On our data science journey, we have solved classification and regression problems. What’s next? There is one popular machine learning territory we have not set feet on yet — the image recognition. But now the wait is over, in this post we are going to teach our machine to recognize images by using Convolutional Neural Network (CNN).

Before we go further to our topic on Convolutional Neural Network, let’s talk about another related term we will see often: Deep Learning.

Deep Learning is a subfield of machine learning which its model consists of multiple layers. The concept of a deep learning model is to use outputs from the previous layer as inputs for the successive layer. The model starts learning from the first layer and use its outputs to learn through the next layer. Eventually, the model goes “deep” by learning layer after layer in order to produce the final outcome.

Convolutional Neural Network is a type of Deep Learning architecture. We will use the abbreviation CNN in the post. Please don’t mix up this CNN to a news channel with the same abbreviation. :]]

### What is a Convolutional Neural Network?

We will describe a CNN in short here.

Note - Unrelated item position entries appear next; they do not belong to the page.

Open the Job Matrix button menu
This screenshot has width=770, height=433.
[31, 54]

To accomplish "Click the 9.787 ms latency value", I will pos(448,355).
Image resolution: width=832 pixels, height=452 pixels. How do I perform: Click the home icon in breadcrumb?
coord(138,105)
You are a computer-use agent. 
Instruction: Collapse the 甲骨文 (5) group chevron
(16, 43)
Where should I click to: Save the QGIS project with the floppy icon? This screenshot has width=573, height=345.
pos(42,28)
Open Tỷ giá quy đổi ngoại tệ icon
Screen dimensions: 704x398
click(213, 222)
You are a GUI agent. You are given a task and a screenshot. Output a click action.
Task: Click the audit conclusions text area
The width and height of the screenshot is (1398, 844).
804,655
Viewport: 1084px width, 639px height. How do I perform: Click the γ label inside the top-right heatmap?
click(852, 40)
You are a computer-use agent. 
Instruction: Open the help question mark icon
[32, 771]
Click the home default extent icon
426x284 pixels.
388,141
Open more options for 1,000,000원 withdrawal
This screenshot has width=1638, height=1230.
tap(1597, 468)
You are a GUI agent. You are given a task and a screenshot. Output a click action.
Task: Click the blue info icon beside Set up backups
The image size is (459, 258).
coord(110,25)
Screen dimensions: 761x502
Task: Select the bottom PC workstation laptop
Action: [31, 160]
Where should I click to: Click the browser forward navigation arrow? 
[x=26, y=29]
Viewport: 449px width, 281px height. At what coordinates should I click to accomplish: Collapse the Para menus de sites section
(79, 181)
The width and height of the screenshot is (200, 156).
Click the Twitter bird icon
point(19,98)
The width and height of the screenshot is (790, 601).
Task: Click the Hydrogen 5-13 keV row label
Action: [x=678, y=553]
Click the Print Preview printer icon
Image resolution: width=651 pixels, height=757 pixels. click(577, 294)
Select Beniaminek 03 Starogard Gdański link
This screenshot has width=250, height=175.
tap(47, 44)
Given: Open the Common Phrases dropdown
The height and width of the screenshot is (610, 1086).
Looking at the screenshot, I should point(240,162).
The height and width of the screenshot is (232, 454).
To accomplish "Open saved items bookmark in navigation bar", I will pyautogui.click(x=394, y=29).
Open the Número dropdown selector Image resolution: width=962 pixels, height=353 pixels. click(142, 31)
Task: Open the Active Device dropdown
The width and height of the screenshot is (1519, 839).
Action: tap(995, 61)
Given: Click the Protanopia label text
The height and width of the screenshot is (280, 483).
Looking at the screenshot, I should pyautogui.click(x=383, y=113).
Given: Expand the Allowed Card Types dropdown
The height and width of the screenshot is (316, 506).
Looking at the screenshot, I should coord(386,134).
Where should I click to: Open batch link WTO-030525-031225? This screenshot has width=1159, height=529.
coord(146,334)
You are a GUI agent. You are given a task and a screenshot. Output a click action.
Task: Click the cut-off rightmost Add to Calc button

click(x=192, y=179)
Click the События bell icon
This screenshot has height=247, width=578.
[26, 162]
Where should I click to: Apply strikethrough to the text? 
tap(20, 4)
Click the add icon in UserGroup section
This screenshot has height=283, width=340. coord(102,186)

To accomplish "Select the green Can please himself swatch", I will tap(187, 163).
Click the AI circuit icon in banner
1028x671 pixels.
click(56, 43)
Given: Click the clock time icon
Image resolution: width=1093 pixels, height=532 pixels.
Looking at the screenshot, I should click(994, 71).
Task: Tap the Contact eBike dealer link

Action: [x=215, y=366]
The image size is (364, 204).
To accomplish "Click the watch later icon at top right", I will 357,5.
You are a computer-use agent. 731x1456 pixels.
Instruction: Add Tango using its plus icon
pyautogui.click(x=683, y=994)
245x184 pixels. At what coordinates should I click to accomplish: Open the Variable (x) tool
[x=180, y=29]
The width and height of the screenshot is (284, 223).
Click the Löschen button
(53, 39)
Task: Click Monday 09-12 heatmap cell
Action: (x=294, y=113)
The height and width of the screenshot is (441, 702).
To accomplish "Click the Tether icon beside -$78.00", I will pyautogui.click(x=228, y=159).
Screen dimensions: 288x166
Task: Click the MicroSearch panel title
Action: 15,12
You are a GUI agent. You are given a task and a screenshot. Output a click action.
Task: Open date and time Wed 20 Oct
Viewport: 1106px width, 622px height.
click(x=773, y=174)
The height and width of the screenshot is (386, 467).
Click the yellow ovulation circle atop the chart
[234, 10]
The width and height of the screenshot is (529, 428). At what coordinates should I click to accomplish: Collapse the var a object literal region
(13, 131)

For in depth CNN explanation, please visit “A Beginner’s Guide To Understanding Convolutional Neural Networks”. This is the best CNN guide I have ever found on the Internet and it is good for readers with no data science background.

Since a CNN is a type of Deep Learning model, it is also constructed with layers. A CNN starts with a convolutional layer as input layer and ends with a classification layer as output layer. There are multiple hidden layers in between the input and output layers, such as convolutional layers, pooling layers and fully connected layers. So a typical CNN model should look like:

Conv (Input) -> Pool -> Conv -> Pool -> FC -> FC (Output) Conv: convolutional layer Pool: pooling layer FC: fully connected layer

(image source: http://yann.lecun.com/exdb/publis/pdf/lecun-98.pdf)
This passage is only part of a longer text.